Mandela Barnes Is Making History With His Senate Run
Last month, I wrote commentary urging Mandela Barnes to run for U.S. Senate. I knew that both history and the modern political scene demand he do so. Warren G. Harding was the lieutenant governor of Ohio before becoming a U.S. senator and then the 29th president of the United States. His VP, Calvin Coolidge, was a former lieutenant governor of Massachusetts who became president when Harding died two years into his term. The Senate is, undoubtedly, the more powerful body in our bicameral legislature. Joe Biden and Kamala Harris were both U.S. senators (and both have now served as vice president). If Democrats want to keep the Senate and the House in the 2022 midterms, they need to endorse younger, progressive candidates in key swing states like Wisconsin and Pennsylvania; this is a belief Mandela Barnes himself has espoused. John Fetterman is currently the lieutenant governor of Pennsylvania who earned a reputation for staring down the GOP-controlled legislature and appealing to blue collar voters with no-nonsense talk on things like Donald Trump, marijuana, and LGBTQ rights. Mandela Barnes comes from the same circumstances, and Fetterman is currently leading in the Pennsylvania race, albeit narrowly. Mandela Barnes is also simply the most natural selection in the Democratic primary. He is the highest-ranking African American in Wisconsin history and is a much more recognizable face than Outagamie County executive and 2016 U.S. House candidate Tom Nelson or Bucks fortune beneficiary Alex Lasry. In anticipation of his entering the race, the forecast for the 2022 U.S. Senate race in Wisconsin was changed from "leans Republican" to "toss-up."

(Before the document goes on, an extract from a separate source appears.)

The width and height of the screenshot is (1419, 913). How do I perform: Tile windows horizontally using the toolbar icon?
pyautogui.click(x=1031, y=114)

Mandela Barnes is a rising political star, and he would add to Wisconsin's history of making history with its congressional delegation. Barnes was just 26 when he was elected to the Wisconsin Assembly; he served from 2013 to 2017, ran unsuccessfully for the Wisconsin Senate in 2016, and became Wisconsin's second-most-powerful politician in the 2018 gubernatorial election. A state that sent Tammy Baldwin and Mark Pocan to Congress would benefit from even more diversity of character, and, if elected, he would be the first black senator from Wisconsin and among the youngest senators ever elected in the state.
Ron Johnson, who entered the Senate in 2010 questioning why rape victims should be able to sue and may end it on bizarre conspiracy theories about coronavirus and the January 6th insurrection and obstruction of Juneteenth and COVID legislation, is a plastic manufacturer so transparent and hated in his home state and even his home town of Oshkosh that the most famous political expression is FRJ (F Ron Johnson). Why not send his polar opposite to Congress?